(Stored data entries)
-*-

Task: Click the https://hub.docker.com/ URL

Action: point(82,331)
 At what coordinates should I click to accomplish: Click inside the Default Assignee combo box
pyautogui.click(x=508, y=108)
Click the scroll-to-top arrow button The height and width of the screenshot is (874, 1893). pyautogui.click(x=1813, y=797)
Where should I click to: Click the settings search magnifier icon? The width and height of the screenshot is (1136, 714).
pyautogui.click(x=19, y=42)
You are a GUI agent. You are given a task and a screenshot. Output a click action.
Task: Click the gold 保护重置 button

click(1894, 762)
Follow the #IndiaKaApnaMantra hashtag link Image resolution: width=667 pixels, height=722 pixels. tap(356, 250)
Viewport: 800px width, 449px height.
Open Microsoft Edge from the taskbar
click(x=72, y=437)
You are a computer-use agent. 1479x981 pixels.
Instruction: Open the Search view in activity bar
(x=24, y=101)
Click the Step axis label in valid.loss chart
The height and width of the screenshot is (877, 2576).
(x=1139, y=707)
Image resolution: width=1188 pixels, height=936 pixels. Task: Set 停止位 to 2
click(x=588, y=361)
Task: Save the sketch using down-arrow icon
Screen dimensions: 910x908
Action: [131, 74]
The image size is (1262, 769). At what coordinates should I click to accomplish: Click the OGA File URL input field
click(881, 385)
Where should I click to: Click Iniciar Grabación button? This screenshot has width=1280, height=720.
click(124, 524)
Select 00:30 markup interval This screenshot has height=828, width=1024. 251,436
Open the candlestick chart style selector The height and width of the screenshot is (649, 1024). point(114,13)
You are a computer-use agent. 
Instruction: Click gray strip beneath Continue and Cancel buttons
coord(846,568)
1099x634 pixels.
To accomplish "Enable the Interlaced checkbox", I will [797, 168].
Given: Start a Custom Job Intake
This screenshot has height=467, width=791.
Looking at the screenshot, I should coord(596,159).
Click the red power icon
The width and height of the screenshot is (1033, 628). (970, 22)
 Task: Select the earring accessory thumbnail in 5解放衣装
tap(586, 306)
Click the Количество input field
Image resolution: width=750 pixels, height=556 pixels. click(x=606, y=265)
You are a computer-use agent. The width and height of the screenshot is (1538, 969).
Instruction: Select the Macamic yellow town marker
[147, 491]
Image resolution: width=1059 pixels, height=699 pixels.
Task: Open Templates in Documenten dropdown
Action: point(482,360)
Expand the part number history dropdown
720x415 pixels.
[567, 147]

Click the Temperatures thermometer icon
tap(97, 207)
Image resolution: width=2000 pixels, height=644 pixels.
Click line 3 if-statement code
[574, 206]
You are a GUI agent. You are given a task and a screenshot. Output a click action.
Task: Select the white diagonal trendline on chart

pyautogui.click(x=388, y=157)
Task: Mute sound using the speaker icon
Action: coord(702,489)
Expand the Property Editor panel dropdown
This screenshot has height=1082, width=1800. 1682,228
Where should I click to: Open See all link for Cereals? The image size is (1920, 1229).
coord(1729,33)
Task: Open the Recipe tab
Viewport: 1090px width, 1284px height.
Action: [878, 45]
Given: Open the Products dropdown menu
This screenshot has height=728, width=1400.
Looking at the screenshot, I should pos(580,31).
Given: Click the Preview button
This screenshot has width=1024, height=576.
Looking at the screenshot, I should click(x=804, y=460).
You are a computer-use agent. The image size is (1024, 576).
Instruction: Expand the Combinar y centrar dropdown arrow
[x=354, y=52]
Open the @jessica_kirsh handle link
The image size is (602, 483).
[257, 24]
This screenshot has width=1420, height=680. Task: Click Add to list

-*-

* **Problem description**: Find the lines above that contain the word "computer" and collect them.

* **Answer space**:
You are a computer-use agent. 1479x981 pixels.
You are a computer-use agent. 
You are a computer-use agent. The width and height of the screenshot is (1538, 969).
You are a computer-use agent. The image size is (1024, 576).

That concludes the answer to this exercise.